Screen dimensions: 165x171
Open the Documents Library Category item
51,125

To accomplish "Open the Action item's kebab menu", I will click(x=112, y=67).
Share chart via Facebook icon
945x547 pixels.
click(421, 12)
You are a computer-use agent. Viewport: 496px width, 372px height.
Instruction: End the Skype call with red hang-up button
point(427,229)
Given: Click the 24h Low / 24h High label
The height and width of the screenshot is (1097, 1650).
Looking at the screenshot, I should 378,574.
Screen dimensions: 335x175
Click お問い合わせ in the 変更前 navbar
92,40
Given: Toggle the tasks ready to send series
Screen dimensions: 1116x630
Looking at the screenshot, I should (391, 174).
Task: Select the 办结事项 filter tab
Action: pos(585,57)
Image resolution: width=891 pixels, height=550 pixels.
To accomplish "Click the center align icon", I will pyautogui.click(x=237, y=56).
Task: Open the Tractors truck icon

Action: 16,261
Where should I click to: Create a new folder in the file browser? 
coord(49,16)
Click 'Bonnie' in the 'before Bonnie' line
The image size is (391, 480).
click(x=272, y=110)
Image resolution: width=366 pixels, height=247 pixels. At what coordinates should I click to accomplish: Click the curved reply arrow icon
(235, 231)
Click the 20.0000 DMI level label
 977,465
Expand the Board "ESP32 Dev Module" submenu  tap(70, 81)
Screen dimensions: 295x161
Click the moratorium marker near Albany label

═══

Copy out every line of the material above word for word, keeping each line as it appears.

Screen dimensions: 165x171
Open the Documents Library Category item
51,125

To accomplish "Open the Action item's kebab menu", I will click(x=112, y=67).
Share chart via Facebook icon
945x547 pixels.
click(421, 12)
You are a computer-use agent. Viewport: 496px width, 372px height.
Instruction: End the Skype call with red hang-up button
point(427,229)
Given: Click the 24h Low / 24h High label
The height and width of the screenshot is (1097, 1650).
Looking at the screenshot, I should 378,574.
Screen dimensions: 335x175
Click お問い合わせ in the 変更前 navbar
92,40
Given: Toggle the tasks ready to send series
Screen dimensions: 1116x630
Looking at the screenshot, I should (391, 174).
Task: Select the 办结事项 filter tab
Action: pos(585,57)
Image resolution: width=891 pixels, height=550 pixels.
To accomplish "Click the center align icon", I will pyautogui.click(x=237, y=56).
Task: Open the Tractors truck icon

Action: 16,261
Where should I click to: Create a new folder in the file browser? 
coord(49,16)
Click 'Bonnie' in the 'before Bonnie' line
The image size is (391, 480).
click(x=272, y=110)
Image resolution: width=366 pixels, height=247 pixels. At what coordinates should I click to accomplish: Click the curved reply arrow icon
(235, 231)
Click the 20.0000 DMI level label
 977,465
Expand the Board "ESP32 Dev Module" submenu  tap(70, 81)
Screen dimensions: 295x161
Click the moratorium marker near Albany label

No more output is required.